Every C++ program — and every networking app — needs a good logging mechanism. ACE provides you with more than one way to handle such things. Consider your application and how you expect it to grow over time. Your choices range from the simple ACE_DEBUG macros to the highly flexible logging service. Regarding .NET, exception handling is more than just throwing and catching objects. There are many design elements in providing a robust system, and providing a sound exception handling, logging, and tracing schema are among the first steps. In this chapter from “.NET Patterns: Architecture, Design, and Process” book, you’ll learn best practices for determining when to throw, catch, and log your errors.
Exceptions are the things I foolishly left always last. This is a great article that will be very useful in my programming!
Thank you!
Perfect timing! I needed something for error handling and log writing, and this article covered both. I dig the Tracing stuff, too.

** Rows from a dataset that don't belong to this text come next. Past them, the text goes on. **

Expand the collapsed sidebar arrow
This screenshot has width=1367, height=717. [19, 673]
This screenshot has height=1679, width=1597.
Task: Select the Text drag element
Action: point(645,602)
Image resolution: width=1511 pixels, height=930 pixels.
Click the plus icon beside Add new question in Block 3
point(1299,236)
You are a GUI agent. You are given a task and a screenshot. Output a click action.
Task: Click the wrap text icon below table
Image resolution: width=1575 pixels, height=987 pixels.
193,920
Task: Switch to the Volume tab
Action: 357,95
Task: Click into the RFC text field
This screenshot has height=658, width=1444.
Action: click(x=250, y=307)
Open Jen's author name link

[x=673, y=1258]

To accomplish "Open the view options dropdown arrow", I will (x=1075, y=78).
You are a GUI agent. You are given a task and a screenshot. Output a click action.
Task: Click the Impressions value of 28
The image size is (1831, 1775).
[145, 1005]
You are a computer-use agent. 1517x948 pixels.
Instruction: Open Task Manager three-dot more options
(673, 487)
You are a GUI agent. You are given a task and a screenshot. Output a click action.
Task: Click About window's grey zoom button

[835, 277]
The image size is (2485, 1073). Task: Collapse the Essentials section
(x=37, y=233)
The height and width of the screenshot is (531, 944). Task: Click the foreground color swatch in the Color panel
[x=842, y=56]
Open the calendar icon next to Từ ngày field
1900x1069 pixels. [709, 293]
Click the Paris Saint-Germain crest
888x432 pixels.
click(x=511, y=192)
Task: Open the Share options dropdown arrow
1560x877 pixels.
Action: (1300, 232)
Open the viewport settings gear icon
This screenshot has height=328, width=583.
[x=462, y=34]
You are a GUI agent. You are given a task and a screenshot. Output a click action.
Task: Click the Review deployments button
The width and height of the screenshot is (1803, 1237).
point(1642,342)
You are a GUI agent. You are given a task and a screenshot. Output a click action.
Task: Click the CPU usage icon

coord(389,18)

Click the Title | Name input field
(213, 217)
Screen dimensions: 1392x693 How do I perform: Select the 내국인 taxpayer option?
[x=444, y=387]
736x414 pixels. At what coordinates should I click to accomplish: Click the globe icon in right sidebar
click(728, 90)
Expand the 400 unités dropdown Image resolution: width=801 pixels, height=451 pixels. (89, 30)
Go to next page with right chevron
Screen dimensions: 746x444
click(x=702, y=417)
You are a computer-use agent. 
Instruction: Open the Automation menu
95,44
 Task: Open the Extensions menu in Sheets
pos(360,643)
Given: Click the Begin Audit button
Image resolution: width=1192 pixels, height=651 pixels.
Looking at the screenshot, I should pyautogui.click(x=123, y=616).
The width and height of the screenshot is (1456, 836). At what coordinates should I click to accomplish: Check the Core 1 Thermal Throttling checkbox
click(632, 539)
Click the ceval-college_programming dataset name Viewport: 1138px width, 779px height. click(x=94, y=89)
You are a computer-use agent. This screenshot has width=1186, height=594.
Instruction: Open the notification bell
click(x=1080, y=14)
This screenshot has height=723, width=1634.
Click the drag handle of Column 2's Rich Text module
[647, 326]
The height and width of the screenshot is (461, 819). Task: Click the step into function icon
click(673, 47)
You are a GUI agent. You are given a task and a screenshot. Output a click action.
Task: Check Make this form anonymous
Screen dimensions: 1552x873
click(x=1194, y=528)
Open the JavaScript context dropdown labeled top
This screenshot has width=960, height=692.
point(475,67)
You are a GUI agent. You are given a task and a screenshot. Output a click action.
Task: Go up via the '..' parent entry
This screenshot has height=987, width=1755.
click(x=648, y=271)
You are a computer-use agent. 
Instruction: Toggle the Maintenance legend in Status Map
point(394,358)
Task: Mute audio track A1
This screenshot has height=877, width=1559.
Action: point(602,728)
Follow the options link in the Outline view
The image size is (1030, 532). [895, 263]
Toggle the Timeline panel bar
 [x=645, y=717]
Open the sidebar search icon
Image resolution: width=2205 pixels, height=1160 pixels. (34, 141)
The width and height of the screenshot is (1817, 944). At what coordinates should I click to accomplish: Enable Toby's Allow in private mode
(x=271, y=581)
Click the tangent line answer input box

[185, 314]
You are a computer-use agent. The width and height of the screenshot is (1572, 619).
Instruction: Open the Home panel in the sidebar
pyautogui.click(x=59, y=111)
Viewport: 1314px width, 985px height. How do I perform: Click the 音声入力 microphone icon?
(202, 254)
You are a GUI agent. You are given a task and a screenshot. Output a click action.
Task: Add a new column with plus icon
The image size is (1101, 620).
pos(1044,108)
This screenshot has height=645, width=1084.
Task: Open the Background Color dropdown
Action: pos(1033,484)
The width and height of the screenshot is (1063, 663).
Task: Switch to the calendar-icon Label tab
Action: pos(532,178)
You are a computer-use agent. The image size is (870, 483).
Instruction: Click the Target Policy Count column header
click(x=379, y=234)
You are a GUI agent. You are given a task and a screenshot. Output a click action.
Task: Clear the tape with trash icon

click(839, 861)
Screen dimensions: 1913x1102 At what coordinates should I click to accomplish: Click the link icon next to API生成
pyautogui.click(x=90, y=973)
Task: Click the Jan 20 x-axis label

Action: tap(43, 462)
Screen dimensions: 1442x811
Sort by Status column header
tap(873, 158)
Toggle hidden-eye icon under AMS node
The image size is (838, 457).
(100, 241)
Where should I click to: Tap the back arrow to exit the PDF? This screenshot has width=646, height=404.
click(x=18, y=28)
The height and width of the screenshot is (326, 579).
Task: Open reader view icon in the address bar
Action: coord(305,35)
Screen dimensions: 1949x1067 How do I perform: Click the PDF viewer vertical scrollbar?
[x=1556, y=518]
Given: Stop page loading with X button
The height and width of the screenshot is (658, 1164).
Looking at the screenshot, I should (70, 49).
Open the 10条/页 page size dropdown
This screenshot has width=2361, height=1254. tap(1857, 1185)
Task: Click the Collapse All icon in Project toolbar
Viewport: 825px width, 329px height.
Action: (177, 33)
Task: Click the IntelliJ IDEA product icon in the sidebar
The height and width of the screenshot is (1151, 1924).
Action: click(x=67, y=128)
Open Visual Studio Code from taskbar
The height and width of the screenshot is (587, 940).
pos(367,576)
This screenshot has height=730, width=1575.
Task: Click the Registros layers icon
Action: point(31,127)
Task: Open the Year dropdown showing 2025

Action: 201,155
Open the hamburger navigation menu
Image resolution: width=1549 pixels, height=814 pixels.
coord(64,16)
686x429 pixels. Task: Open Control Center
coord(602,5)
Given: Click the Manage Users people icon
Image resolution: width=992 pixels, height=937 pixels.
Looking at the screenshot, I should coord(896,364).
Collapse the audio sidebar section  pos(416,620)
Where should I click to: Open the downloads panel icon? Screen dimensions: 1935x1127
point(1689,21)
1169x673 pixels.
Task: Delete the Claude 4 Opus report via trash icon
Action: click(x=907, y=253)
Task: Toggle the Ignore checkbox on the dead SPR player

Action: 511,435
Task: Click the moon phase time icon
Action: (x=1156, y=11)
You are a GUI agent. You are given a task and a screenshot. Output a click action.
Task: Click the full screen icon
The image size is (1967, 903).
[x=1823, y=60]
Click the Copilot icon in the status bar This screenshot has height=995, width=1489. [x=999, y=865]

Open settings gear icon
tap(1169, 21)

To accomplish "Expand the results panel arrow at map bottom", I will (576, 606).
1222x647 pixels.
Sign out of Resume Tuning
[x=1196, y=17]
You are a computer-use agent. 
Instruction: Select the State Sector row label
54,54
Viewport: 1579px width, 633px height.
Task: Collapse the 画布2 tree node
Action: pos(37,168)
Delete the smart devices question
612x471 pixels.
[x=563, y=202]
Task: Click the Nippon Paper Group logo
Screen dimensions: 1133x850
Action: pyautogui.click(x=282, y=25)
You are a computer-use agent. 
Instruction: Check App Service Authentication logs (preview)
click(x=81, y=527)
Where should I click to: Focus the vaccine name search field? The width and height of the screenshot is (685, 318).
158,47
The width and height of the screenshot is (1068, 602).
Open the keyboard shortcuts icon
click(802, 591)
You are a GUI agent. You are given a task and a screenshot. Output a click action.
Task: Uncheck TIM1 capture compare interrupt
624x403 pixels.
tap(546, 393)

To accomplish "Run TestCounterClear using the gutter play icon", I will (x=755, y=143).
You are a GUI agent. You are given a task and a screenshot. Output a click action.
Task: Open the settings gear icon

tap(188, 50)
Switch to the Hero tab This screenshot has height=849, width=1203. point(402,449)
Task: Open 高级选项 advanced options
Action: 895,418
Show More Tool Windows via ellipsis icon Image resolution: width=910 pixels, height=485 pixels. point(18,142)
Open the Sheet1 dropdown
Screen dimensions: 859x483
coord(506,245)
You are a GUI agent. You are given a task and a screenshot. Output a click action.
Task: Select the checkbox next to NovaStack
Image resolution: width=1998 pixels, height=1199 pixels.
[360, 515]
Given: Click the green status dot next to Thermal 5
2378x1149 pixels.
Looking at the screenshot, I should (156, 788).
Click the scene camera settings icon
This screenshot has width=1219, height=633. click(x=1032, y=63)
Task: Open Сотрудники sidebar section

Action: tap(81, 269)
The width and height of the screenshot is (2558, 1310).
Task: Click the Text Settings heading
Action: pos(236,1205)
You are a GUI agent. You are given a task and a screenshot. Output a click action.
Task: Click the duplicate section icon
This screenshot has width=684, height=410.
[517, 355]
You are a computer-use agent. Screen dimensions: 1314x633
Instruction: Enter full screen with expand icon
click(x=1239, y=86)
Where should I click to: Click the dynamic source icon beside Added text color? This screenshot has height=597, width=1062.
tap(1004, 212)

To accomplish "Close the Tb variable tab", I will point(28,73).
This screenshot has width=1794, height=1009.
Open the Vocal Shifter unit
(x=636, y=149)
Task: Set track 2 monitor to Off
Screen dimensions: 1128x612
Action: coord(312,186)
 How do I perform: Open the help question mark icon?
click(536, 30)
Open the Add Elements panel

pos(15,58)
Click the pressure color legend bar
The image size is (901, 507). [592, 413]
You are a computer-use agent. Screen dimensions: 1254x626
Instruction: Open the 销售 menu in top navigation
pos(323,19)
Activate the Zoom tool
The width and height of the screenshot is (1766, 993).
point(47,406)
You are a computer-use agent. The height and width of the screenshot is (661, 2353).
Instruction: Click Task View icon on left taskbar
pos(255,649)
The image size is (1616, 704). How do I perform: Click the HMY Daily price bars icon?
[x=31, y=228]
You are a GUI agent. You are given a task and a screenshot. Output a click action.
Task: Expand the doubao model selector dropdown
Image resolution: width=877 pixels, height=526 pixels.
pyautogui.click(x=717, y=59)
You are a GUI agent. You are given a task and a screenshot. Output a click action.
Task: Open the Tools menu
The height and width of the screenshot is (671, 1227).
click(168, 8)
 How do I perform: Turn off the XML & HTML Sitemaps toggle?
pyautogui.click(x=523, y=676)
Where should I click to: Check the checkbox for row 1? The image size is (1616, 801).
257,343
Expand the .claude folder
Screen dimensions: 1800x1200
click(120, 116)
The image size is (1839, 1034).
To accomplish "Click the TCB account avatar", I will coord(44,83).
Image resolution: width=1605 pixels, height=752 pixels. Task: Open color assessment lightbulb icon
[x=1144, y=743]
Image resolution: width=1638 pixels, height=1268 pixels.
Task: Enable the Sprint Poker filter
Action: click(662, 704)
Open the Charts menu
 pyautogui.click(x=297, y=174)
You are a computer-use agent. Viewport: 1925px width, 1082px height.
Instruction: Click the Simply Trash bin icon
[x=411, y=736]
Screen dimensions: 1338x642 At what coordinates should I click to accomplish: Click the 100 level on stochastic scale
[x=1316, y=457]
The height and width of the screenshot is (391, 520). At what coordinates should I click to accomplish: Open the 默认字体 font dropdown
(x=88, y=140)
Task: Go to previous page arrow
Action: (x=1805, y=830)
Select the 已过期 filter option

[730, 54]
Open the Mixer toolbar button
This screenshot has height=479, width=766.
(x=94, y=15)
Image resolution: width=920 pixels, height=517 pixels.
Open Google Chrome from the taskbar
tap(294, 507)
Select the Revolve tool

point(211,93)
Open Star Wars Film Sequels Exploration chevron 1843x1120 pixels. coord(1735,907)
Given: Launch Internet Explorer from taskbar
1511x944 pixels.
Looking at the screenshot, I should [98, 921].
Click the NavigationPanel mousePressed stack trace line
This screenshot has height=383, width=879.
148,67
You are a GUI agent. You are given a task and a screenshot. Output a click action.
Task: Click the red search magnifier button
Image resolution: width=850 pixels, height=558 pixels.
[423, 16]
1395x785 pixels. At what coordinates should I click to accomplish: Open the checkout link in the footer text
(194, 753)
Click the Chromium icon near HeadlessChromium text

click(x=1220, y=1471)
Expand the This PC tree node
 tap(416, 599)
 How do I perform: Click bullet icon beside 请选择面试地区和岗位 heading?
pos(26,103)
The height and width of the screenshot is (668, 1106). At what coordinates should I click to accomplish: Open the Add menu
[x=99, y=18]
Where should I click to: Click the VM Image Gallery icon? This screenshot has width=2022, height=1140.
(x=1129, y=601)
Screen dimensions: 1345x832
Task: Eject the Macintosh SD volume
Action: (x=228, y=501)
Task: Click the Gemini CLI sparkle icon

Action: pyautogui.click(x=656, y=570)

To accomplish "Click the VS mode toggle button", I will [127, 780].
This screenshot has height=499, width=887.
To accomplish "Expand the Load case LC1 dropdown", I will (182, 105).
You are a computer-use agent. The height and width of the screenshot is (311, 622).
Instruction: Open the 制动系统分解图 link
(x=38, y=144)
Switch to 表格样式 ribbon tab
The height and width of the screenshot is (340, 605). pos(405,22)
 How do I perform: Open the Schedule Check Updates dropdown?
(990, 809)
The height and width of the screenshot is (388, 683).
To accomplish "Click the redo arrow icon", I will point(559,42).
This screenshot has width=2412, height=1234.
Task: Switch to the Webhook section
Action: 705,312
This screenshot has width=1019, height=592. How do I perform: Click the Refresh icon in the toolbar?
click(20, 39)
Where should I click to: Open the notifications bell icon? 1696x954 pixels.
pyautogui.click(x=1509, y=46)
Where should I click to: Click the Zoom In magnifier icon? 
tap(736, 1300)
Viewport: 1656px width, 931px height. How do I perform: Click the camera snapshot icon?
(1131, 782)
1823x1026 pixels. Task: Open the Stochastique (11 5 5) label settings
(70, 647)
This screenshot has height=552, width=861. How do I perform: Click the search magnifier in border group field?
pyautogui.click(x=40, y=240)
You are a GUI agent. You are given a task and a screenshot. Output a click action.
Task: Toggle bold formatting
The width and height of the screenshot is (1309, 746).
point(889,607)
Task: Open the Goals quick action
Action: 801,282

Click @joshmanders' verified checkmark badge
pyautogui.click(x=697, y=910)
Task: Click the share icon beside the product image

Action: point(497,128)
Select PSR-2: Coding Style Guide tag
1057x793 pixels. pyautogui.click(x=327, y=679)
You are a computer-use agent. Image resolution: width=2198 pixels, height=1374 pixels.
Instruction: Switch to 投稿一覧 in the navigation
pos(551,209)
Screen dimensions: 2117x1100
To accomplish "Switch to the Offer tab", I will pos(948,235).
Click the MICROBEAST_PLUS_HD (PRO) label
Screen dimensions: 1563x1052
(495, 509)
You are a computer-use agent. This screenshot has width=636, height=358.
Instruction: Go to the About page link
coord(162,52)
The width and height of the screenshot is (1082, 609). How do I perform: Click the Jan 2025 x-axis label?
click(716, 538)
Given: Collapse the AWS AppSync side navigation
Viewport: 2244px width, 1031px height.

a very good document can be found here:
http://www.objectarchitects.de/arcus/cookbook/exhandling/
and here
Its not specifically because its .NET, although these articles seem to be biased towards it around here, its just that I don’t want to see osnews pointing to IBM’s developer site or Sun’s developer site every time they have a new developer article on some obscure topic, anymore than I want to see it pointing to msdn every time it updates like it does now. I’m sure the developers in those languages and others visit their sites frequently as it is, and the rest of us just don’t need to know particularly.
if you don’t like it, go elsewhere. I like it.
I also like to read these articles, although I have currently no intention to do .NET programming (maybe in future, who knows). But it still quite interesting to learn how things are done in different languages and C# seems to be quite nice language also.
From the first page
“However, an important factor in the logging facility’s design is the ability to effectively “no-op” the logging statements at compile time.”
Note that a stream based compile time on/off method works easily
// in header
#ifdef NDEBUG
#define MY_DEBUG if( 0 ) cerr
#else
#define MY_DEBUG if( should_runtime_show() )
get_real_stream_reference();
else
get_null_stream_reference();
#endif
// in program
MY_DEBUG << “foo” << endl;
The first link in the original article “Your choices” does not work. If you have a replacement please post.
I’m interested in ACE_DEBUG but cannot find documentation at the ACE site. In another employment we had a class+macro that allowed us to switch on/off debug logging/tracing messages at run time on a class by class basis and I’m looking for something similar. If you have suggestions please post.